Zane Coleman¹, Ayaz Khan¹, Shubo Wang¹, Pat Hanby¹, Donald Wallace¹, Zoltan Patay¹, and Puneet Bagga¹
¹Diagnostic Imaging, St. Jude Children's Research Hospital, Memphis, TN, United States

Synopsis

CrCEST MRI indirectly measures creatine as it exchanges amine (-NH₂) protons with free water in the skeletal muscle. When performed on the calf after plantar flexion exercise, creatine recovery data can be obtained in all four major calf muscles. While 2D CrCEST has been performed in adults before, no studies showing its reproducibility have been published. Here, we show that the essential muscles in plantar flexion movement, gastrocnemius muscles, in the calf are candidates for reproducible CrCEST data.

Introduction

Oxidative Phosphorylation (OXPHOS) plays an essential role in muscle metabolism [1]. Phosphocreatine (PCr) donates a phosphate group by converting into creatine (Cr) to support ATP synthesis. This vital mechanism of conversion of PCr to Cr is normally measured using ³¹P MRS [2]. Creatine Chemical Exchange Saturation Transfer (CrCEST) MRI can be a great tool to map mitochondrial energetics in vivo in tissues with a large energy demand, such as exercising skeletal muscle [3]. Particularly, CrCEST is advantageous in understanding mitochondrial bioenergetics in patients with inborn mitochondrial neuromuscular disorders [4]. CrCEST imaging uses a ¹H volume coil to indirectly image creatine as it exchanges amine (-NH₂) protons with free water.
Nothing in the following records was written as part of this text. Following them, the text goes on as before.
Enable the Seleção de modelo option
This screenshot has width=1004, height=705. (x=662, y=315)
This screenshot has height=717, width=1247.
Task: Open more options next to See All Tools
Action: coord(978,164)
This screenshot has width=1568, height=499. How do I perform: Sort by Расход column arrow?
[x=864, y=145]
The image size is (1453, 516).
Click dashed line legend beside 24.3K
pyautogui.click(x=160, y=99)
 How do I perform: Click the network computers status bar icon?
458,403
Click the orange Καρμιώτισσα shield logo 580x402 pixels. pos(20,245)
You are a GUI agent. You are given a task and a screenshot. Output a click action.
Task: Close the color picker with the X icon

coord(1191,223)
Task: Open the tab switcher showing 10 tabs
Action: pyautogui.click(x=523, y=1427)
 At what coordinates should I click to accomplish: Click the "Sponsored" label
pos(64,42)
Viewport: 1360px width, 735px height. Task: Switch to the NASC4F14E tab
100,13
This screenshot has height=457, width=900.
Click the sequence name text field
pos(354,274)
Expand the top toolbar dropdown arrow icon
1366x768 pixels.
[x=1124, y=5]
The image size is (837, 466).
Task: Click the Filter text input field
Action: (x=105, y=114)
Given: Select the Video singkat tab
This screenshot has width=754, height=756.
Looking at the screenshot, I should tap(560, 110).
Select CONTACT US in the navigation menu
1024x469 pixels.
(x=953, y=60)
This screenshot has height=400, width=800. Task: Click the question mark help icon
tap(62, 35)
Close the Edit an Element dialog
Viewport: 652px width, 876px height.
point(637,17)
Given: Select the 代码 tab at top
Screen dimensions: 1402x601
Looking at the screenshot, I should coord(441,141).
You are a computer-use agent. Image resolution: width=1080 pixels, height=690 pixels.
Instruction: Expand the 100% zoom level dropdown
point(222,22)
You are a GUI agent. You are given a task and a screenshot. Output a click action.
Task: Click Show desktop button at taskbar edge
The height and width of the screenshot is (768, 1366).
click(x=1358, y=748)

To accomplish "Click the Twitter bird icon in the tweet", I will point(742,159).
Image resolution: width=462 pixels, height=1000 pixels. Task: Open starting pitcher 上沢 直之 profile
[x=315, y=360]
Here, we test the reproducibility of CrCEST based creatine decay post-exercise in healthy adults for future clinical trials.

Methods

This study was approved by local IRB, and all participants gave written informed consent. We used CrCEST imaging in seven healthy adults (M 5, F 2, Age: 23-52 years) who performed plantar flexion exercise on a programmable MR compatible pneumatical ergometer (Trispect, Ergospect) at 45 BPM for 2 minutes. Creatine CEST contrast was measured in a 10 mm thick transverse slice placed in the right calf for two minutes before exercise and for eight minutes after exercise on a 3T scanner (Siemens, PRISMA) [4]. For CrCEST imaging, the calf is placed inside a 15-channel knee coil. We collected water saturation with shift reference (WASSR) [5] and B₁ maps for B₀ and B₁ correction. Six images were acquired over 24 s intervals with saturation frequency offsets of ±1.5, ±1.8, and ±2.1 ppm. A 500 ms saturation pulse train was applied consisting of five 99.6 ms Hanning windowed pulses with 150 Hz B₁ amplitude separated by a 0.4 ms inter-pulse delay. A fat saturation pulse was applied, followed by a single-shot spoiled gradient-echo readout with centric encoding, flip angle 10°, FOV 160x160 mm, matrix 128x128, TR 6.0 ms, TE 3 ms, slice thickness 10mm [4]. Four muscles in the calf were regions of interest (ROI): tibialis anterior, soleus, lateral gastrocnemius (LG), and medial gastrocnemius (MG). After 15 minutes of rest outside the scanner, the subject repeated the exercise for a second time. Both scans are processed on MATLAB for CrCEST_asym mapping and creatine recovery time constant (TCr) [6, 7]. The CrCEST scanning and image processing is depicted in Figure 1. Figure 2a shows a typical CrCEST map pre- and post-exercise in calf muscle, and b. shows the increase and recovery of CrCEST in LG and MG muscle groups.

Results and Discussion

Out of seven healthy adults measured, six had analyzable data and hence were used for testing reproducibility of this method in the skeletal muscle groups involved in the plantar flexion exercise. Due to lack of engagement during exercise, the tibialis anterior and soleus had a high variance in creatine recovery constant (тCr) and were excluded from this analysis. All subjects performed the exercise and CrCEST scan twice. Figure 3 shows baseline and post-exercise CrCEST recovery maps in one subject. Among all subjects, the average тCr in the LG is 134.4 ± 30.1 seconds, and the тCr in the MG is 100.2 ± 33.3 seconds (Table 1). Both, LG and MG muscles are good candidates for reproducibility in CrCEST energetics. Further, the тCr recovery time was found to be higher than reported тPCr value measured via direct ³¹P MRS detection [8]. Further experiments are ongoing to identify the reason of this difference between the two techniques.

Conclusion

CrCEST is a novel tool adept to provide OXPHOS imaging data. After analysis of the тCr in the LG and MG following plantar flexion exercise, both muscles provide reproducible CrCEST data in healthy adults. The variation in тCr in the MG was higher than observed in the LG.

Acknowledgements

N/A

References

[1] Chance B, Williams GR. Respiratory enzymes in oxidative phosphorylation. III. The steady state. J Biol Chem. 1955;217(1):409-427.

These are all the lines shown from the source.